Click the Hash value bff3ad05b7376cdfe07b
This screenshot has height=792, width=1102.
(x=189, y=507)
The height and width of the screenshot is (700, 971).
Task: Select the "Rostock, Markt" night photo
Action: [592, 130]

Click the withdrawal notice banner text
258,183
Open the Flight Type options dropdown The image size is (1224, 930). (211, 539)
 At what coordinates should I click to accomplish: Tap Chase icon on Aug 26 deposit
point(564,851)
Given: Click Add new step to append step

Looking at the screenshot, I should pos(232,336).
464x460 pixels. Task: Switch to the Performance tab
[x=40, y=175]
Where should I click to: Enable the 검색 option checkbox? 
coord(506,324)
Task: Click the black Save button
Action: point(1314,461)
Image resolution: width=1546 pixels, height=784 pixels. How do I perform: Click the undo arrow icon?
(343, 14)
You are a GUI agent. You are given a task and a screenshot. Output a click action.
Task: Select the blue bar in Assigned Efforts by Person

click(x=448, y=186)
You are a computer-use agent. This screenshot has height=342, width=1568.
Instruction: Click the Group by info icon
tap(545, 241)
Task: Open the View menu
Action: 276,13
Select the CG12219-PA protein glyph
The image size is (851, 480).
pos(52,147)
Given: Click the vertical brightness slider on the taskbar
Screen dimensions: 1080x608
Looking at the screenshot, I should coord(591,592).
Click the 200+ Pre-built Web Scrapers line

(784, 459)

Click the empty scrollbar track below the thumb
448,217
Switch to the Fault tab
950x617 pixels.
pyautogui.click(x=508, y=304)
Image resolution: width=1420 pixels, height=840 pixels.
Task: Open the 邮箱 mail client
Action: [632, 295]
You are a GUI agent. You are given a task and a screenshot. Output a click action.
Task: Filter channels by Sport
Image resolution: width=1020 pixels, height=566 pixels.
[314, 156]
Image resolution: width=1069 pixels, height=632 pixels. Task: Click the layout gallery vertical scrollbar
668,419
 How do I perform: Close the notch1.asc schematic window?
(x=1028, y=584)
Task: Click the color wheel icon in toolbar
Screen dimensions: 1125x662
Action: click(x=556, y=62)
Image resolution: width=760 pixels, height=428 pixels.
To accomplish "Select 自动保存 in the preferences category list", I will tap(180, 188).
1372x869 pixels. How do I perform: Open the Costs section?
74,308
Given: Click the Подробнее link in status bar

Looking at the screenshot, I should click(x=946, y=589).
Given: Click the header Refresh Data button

INSTRUCTIONS FOR THE TASK: Each line from the one with "Given: Click the vertical" to the end of the material should be duplicated exactly, and no other line.

WRITTEN SOLUTION:
Given: Click the vertical brightness slider on the taskbar
Screen dimensions: 1080x608
Looking at the screenshot, I should coord(591,592).
Click the 200+ Pre-built Web Scrapers line

(784, 459)

Click the empty scrollbar track below the thumb
448,217
Switch to the Fault tab
950x617 pixels.
pyautogui.click(x=508, y=304)
Image resolution: width=1420 pixels, height=840 pixels.
Task: Open the 邮箱 mail client
Action: [632, 295]
You are a GUI agent. You are given a task and a screenshot. Output a click action.
Task: Filter channels by Sport
Image resolution: width=1020 pixels, height=566 pixels.
[314, 156]
Image resolution: width=1069 pixels, height=632 pixels. Task: Click the layout gallery vertical scrollbar
668,419
 How do I perform: Close the notch1.asc schematic window?
(x=1028, y=584)
Task: Click the color wheel icon in toolbar
Screen dimensions: 1125x662
Action: click(x=556, y=62)
Image resolution: width=760 pixels, height=428 pixels.
To accomplish "Select 自动保存 in the preferences category list", I will tap(180, 188).
1372x869 pixels. How do I perform: Open the Costs section?
74,308
Given: Click the Подробнее link in status bar

Looking at the screenshot, I should click(x=946, y=589).
Given: Click the header Refresh Data button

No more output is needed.